What you will do: Transcribe verbatim the span of lines that opens with the line containing "Instruction: Click the browser" and closes with the last line of the data below.

Supplied data:
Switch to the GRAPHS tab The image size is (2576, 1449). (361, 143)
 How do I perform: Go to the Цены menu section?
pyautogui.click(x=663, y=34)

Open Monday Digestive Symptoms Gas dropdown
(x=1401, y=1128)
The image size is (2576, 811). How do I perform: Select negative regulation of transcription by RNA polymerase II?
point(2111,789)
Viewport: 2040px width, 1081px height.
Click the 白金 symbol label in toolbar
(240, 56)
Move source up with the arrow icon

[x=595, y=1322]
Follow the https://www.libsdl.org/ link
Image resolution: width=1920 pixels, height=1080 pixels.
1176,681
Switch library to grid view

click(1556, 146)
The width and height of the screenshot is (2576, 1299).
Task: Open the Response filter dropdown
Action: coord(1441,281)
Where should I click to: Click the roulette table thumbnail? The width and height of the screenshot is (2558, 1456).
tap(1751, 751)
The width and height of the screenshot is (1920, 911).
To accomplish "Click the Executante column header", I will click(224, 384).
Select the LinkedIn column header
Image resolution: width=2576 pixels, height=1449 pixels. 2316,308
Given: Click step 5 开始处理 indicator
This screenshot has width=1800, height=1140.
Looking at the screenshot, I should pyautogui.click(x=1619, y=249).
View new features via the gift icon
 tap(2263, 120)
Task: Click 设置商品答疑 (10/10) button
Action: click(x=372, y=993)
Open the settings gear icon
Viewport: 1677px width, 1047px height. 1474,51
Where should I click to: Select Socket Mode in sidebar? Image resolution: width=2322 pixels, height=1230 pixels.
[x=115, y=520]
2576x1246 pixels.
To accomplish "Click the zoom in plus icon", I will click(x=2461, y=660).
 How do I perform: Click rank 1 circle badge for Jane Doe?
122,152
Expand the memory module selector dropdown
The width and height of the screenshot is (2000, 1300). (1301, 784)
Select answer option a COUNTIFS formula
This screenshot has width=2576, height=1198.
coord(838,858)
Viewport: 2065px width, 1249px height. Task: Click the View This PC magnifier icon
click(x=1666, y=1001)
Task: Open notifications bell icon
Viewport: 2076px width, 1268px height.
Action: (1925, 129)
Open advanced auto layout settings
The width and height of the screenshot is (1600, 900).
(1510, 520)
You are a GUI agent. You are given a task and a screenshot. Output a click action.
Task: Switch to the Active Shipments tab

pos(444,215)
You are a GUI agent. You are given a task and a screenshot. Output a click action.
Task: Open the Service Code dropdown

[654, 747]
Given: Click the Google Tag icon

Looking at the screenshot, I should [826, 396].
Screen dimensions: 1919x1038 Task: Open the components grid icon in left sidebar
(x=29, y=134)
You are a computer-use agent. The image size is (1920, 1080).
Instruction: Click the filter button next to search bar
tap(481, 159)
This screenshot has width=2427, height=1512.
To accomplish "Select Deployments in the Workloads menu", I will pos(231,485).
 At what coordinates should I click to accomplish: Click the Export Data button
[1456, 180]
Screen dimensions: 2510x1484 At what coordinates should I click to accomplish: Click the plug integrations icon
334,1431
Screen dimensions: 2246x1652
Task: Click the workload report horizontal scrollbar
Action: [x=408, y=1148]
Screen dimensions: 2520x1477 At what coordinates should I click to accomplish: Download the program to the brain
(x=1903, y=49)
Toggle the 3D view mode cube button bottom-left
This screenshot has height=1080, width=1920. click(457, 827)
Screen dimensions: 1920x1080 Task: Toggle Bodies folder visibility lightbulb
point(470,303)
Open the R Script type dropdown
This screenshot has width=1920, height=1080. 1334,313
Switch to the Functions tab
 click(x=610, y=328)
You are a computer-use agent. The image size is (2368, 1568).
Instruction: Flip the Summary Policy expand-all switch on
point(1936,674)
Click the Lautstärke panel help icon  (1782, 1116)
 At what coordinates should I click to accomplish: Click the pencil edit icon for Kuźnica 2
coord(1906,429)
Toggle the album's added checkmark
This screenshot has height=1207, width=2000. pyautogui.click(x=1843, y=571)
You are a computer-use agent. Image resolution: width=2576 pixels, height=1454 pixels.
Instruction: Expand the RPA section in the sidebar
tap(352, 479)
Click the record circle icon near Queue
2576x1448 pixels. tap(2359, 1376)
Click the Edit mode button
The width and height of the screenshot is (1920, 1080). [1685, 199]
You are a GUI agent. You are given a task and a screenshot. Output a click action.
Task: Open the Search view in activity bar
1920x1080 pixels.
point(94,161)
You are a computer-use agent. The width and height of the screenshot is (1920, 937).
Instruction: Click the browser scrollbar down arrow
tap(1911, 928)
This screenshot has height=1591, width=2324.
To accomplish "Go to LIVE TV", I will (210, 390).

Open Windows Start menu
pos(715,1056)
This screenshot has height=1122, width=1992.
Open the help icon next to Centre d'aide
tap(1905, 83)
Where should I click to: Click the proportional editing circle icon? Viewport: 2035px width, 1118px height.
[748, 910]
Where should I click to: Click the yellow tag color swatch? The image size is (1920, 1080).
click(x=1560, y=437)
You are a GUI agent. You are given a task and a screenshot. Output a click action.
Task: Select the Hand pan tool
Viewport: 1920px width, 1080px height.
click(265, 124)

Your response:
Instruction: Click the browser scrollbar down arrow
tap(1911, 928)
This screenshot has height=1591, width=2324.
To accomplish "Go to LIVE TV", I will (210, 390).

Open Windows Start menu
pos(715,1056)
This screenshot has height=1122, width=1992.
Open the help icon next to Centre d'aide
tap(1905, 83)
Where should I click to: Click the proportional editing circle icon? Viewport: 2035px width, 1118px height.
[748, 910]
Where should I click to: Click the yellow tag color swatch? The image size is (1920, 1080).
click(x=1560, y=437)
You are a GUI agent. You are given a task and a screenshot. Output a click action.
Task: Select the Hand pan tool
Viewport: 1920px width, 1080px height.
click(265, 124)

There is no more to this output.